Essendosi ammalato d’influenza e temendo di tirare le cuoia si premurò di chiamare il Card,
Corsi per farsi assolvere dalla scomunica, poiché Pio IX, dopo la presa di Porta Pia, aveva
scomunicato tutti i Padri della Patria. Il Card. Corsi gli fece sapere che prima avrebbe
dovuto regolarizzare la sua posizione concubinaria con la bella Rosina; il che fece
sposandola con matrimonio morganatico: mentre prima diceva di voler fucilare tutti i preti e,
parlando del Papa, Pio IX, lo definiva “quel povero diavolo”. San Giovanni Bosco – si legge
nella vita del Santo – avendo ricevuto un torto per la sua istituzione, gli aveva predetto che tutti i suoi familiari sarebbero morti nel breve tempo di tre mesi, come effettivamente
accadde. Venne anche il suo turno. Chiese perciò prima un prete, e Pio IX gli mandò un
vescovo. Ma dalla corte gli fu impedito di passare; così dovette accontentarsi d’un semplice
prete per avere l’estrema unzione. Di questo monarca ricordiamo un particolare: il suo
incontro a Teano con Garibaldi. Nei libri scolastici vi è scritto che all’incontro Garibaldi
salutò il sovrano con queste parole: “Obbedisco re d’Italia”. L’espressione invece
garibaldina fu ben altra: “Porco, ti consegno l’Italia”. Si sente spesso dire, ed anche si
legge, che il Meridione, cioè la Calabria, la Sicilia, la Puglia, la Campania, ed in modo
particolare la capitale del Mezzogiorno, Napoli, siano zone di degrado, di omicidi, di furti, di
rapine.

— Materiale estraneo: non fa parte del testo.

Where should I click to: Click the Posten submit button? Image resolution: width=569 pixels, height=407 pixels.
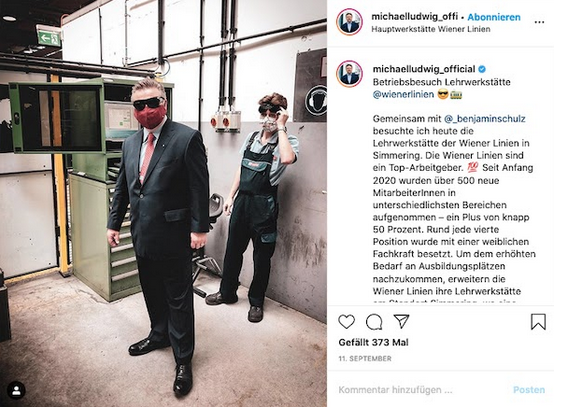click(x=529, y=390)
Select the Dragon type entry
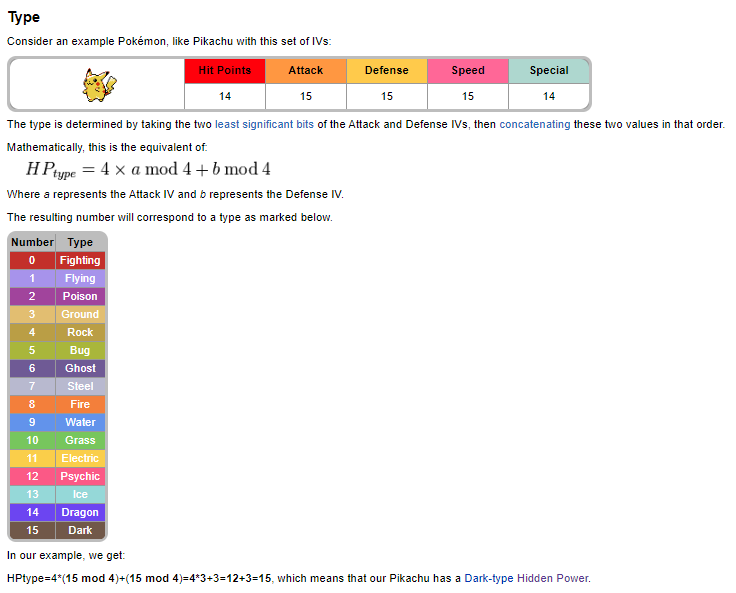Viewport: 736px width, 593px height. coord(80,512)
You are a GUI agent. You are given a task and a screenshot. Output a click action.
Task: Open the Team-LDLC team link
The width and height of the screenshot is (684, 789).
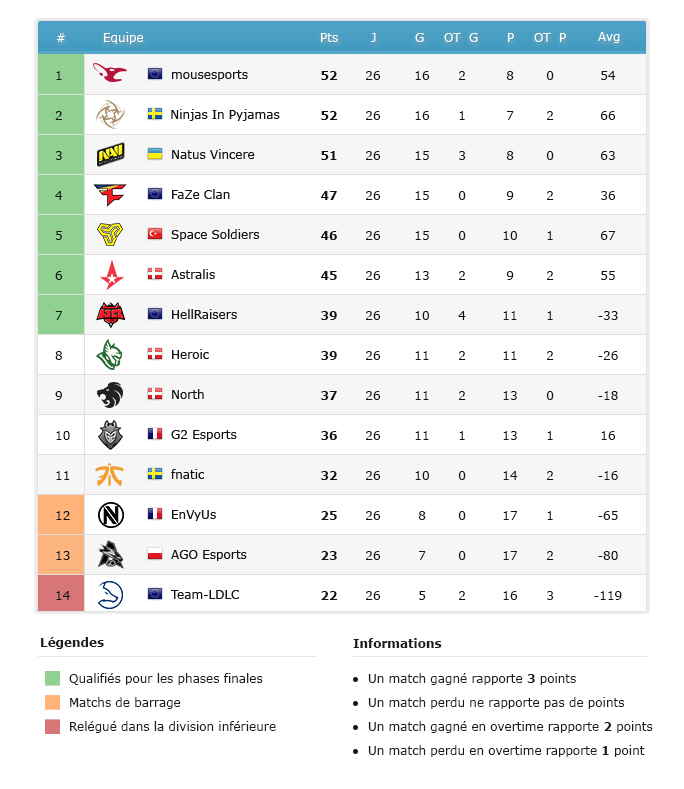click(x=205, y=595)
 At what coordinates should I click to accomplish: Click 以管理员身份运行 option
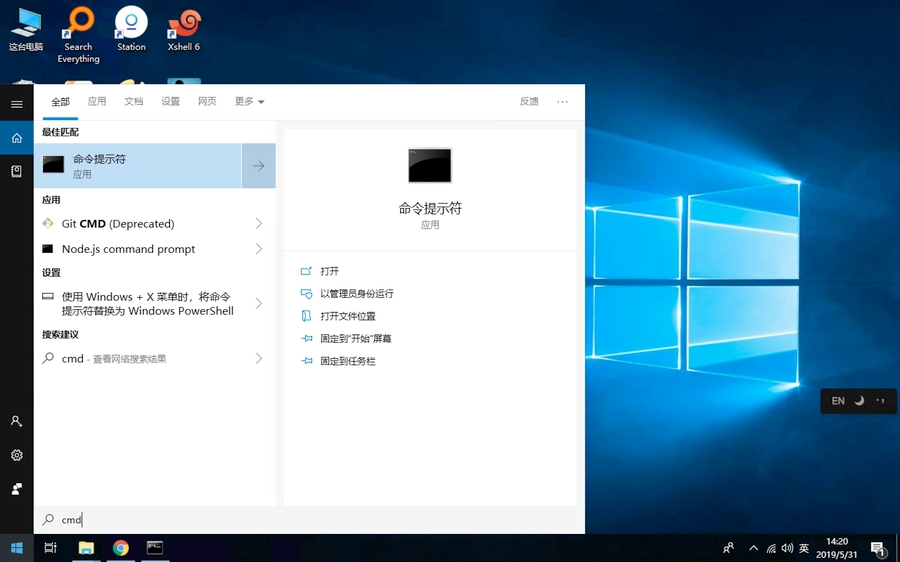(356, 294)
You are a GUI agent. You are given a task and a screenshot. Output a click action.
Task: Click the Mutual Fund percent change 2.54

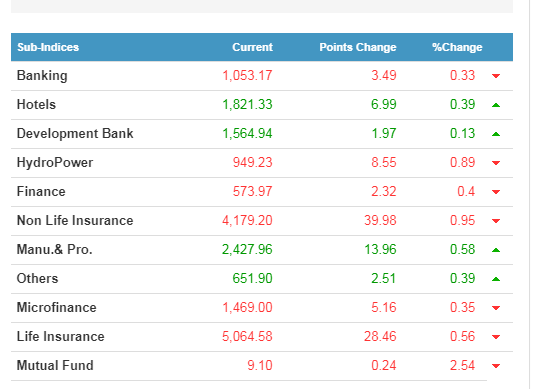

Laddove il primato lo detiene Bologna. Da un’indagine fatta proprio a Bologna il 28
maggio 1996 da quell’Osservatorio bolognese, risulterebbe – dati Istat alla mano – al primo
posto Bologna, seguita da Milano e da Firenze, e quindi da Napoli al 4° posto. Per rapine e
per borseggi è sempre Bologna al primo posto, seguita da Milano, da Venezia e da Firenze,
superando le stesse città per la prostituzione, e Palermo e Catania per gli omicidi, sebbene
Inglesi e Tedeschi, muniti di telecamere, scendano a Napoli ed eseguano servizi pagando
finti scippatori, onde far vedere il degrado del Meridione e di Napoli in particolare. Da buoni
meridionali non possiamo non ricordare che, se vi sono ancora opere nel Mezzogiorno, la
paternità è da attribuire ai Borboni. Mentre dai governi succedutisi dopo l’unità d’Italia non
sappiamo quale grande opera ricordare. Si è parlato tanto e si parla di decollo della
Calabria, che purtroppo non decolla mai; si è financo distrutta da qualche decennio una
vasta zona di agrumeti pregiatissimi nella Piana di Gioia Tauro, con l’intento di farvi sorgere
un grande centro siderurgico in un primo tempo, e quindi un grande porto internazionale; si
è pure progettato un viadotto cavalcamare per il congiungimento della Calabria con la
Sicilia. Ma finora non si è approdati a nulla. Tuttavia, nonostante tutto, siamo sempre per
l’intoccabilità della predetta unità d’Italia, oggigiorno così avversata dai secessionisti, con la
loro balorda velleità di proclamare l’indipendenza della cosiddetta Padania dal resto d’Italia.